A number of months ago a wrote a series of posts about Colorado's vernacular architecture. I attempted to categorize the vernacular buildings by the dominant material - log, stone or frame. Sadly missing from that collection was the base building material used by the Spanish colonial settlers in southern Colorado - adobe.
As most folks know, adobe is a sun-dried, hand-formed brick made of local sand, clay, water and some binding fiber like straw. Adobe construction has been used in many cultures and over thousands of years and is particularly well-suited to hot, dry climates because of its dense thermal mass.
In southern Colorado, along the east and west sides of the San Luis Valley, there are numerous examples of very old adobe structures, many of which have been slowly replaced with more conventional concrete block construction. In fact, when white-washed, it is very difficult to tell at a glance if the underlying structure is adobe or concrete unit masonry. The adobe construction is generally limited to single story rectangular buildings that could be simply spanned by vigas or lumber framed roofs.

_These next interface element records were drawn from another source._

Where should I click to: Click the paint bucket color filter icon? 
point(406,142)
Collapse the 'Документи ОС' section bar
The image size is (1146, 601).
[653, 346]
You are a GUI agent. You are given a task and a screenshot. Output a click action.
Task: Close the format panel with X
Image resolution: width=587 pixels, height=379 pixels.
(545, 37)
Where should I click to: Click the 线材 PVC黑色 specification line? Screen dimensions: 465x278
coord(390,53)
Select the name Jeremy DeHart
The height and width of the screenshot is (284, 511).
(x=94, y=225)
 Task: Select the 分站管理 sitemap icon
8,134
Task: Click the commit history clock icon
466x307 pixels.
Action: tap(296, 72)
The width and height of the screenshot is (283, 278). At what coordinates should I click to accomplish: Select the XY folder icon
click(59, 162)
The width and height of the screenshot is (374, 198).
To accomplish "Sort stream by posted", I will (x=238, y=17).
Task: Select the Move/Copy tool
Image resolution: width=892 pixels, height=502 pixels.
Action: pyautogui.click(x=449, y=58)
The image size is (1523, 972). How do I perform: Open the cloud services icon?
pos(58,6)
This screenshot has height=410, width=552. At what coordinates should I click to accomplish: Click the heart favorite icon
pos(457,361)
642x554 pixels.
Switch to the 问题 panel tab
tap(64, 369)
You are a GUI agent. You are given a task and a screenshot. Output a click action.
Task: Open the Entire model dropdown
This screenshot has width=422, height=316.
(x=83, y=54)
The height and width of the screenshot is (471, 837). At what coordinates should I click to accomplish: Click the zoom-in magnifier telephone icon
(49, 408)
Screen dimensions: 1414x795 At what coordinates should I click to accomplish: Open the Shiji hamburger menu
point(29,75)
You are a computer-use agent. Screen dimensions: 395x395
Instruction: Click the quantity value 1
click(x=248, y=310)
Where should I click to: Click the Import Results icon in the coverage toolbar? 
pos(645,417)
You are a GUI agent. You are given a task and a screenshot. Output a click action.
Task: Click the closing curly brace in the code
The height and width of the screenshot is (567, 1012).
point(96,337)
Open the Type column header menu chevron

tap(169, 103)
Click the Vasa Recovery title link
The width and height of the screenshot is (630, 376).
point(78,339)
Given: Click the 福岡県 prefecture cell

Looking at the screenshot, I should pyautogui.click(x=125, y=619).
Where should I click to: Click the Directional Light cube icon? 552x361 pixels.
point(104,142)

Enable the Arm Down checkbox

When left unadorned, the adobe bricks weather, their edges flaking off, creating a soft, pillowing profile that adds to their impression of mass and weight. As a testament to their enduring nature, you can find many structures long devoid of their wood roofs and doors, with the adobe still standing. The precious little dressed lumber that was used is placed to make uniform and contained window and door frames, further accentuating the adobe's soft forms.
I don't know where the line is struck in southern Colorado, but some place slightly north of Alamosa I would guess the use of adobe was found too incompatible with the increased snow and rain fall. These adobe structures are certainly part of the Colorado vernacular environment and like the simple log and stone structures of the mountains, they are equally geographically limited.